TRECHO FORNECIDO
:::::
Audiência pública sobre mineração no Botafogo e revisão do plano diretor de Ouro Preto

Maio 7, 2025

Audiencia publica botafogo

No dia 7 de maio de 2025, membros da Sociedade Excursionista e Espeleológica (SEE), Priscila Gambi, Tiago Vilaça Bastos (Fox) e Maria Luiza, participaram da audiência pública realizada na Câmara Municipal de Ouro Preto para debater os impactos do avanço minerário na região do Botafogo, com ênfase na atuação da empresa Patrimônio Mineração, assim como discutir diretrizes do Plano Diretor do município. A audiência contou com ampla participação de representantes da sociedade civil, comunidade científica, movimentos sociais e lideranças locais. Lamentavelmente, faltou a participação de representantes da Fundação Gorceix, entidade que está coordenado a Revisão do Plano Diretor.

Tiago Bastos, representando a SEE, destacou na audiência a importância da preservação das cavernas da região, além de apresentar o mapa de potencial espeleológico de Ouro Preto, com detalhe para a região do Botafogo, onde é classificada com de Muito Alto Potencial para ocorrências de cavidades naturais. Enfatizou a caracterização e o mapeamento da Gruta Botafogo 1, localizada dentro de um dos três polígono minerário de propriedade da BHP Billiton (uma das controladoras da Samarco), que detém ao todo cerca de 900 hectares na Serra de Ouro Preto.
:::::
AÇÕES A REALIZAR
**1)** Segundo o texto sobre a audiência pública, qual entidade coordena a revisão do Plano Diretor de Ouro Preto?
**2)** Resuma em duas frases o texto sobre a audiência pública.
**3)** Repita sem alterações o trecho do texto sobre a audiência pública que vai de "Audiencia publica botafogo" até "do Plano Diretor.", incluindo estas últimas palavras.
:::::
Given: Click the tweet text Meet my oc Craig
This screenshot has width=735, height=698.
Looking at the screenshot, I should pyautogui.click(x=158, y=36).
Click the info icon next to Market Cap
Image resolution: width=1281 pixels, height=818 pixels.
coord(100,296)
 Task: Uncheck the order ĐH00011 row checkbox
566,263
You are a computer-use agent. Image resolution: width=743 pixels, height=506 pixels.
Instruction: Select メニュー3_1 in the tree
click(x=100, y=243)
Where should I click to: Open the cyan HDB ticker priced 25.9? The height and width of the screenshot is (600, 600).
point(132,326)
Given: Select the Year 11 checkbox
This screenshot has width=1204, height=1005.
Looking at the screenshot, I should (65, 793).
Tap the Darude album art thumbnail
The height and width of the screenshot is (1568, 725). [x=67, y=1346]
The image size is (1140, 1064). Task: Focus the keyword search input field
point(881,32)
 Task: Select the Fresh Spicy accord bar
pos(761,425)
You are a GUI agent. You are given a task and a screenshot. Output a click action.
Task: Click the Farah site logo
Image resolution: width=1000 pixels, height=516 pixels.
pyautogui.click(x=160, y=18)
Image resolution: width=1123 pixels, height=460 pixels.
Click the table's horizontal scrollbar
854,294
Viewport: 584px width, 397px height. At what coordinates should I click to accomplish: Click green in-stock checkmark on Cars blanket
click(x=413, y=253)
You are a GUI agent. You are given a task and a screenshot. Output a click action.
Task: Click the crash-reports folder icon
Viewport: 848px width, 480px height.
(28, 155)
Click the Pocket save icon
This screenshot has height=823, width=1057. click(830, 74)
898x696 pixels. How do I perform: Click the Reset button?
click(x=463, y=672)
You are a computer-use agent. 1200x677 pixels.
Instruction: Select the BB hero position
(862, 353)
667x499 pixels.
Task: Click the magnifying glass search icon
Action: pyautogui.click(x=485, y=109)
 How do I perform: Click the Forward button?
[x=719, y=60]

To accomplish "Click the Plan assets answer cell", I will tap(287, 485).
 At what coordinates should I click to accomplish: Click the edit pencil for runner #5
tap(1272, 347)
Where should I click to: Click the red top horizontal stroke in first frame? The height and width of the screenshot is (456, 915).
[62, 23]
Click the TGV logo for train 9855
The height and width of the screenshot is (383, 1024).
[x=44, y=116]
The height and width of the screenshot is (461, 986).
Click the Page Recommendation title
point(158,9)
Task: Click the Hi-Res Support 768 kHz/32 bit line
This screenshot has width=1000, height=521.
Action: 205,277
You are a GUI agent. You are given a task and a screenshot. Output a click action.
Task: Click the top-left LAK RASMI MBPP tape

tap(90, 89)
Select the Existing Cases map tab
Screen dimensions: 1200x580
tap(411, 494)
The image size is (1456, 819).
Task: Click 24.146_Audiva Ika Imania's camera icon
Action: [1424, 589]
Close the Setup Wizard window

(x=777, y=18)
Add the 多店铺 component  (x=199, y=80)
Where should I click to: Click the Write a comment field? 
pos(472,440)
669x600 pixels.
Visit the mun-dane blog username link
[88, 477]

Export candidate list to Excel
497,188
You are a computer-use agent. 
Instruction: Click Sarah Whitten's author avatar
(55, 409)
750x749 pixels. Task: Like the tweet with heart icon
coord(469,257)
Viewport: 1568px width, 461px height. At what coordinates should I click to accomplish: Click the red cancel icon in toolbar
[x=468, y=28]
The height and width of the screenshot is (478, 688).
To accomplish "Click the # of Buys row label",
:::::
RESPOSTAS DO EXERCÍCIO
**1)** A Fundação Gorceix.

**2)** Em 7 de maio de 2025, membros da Sociedade Excursionista e Espeleológica (SEE) participaram de uma audiência pública na Câmara Municipal de Ouro Preto sobre os impactos do avanço minerário na região do Botafogo e sobre diretrizes do Plano Diretor do município. Representando a SEE, Tiago Bastos destacou a importância da preservação das cavernas da região, apresentou o mapa de potencial espeleológico de Ouro Preto e enfatizou o mapeamento da Gruta Botafogo 1, localizada em um polígono minerário da BHP Billiton.

**3)**
Audiencia publica botafogo

No dia 7 de maio de 2025, membros da Sociedade Excursionista e Espeleológica (SEE), Priscila Gambi, Tiago Vilaça Bastos (Fox) e Maria Luiza, participaram da audiência pública realizada na Câmara Municipal de Ouro Preto para debater os impactos do avanço minerário na região do Botafogo, com ênfase na atuação da empresa Patrimônio Mineração, assim como discutir diretrizes do Plano Diretor do município. A audiência contou com ampla participação de representantes da sociedade civil, comunidade científica, movimentos sociais e lideranças locais. Lamentavelmente, faltou a participação de representantes da Fundação Gorceix, entidade que está coordenado a Revisão do Plano Diretor.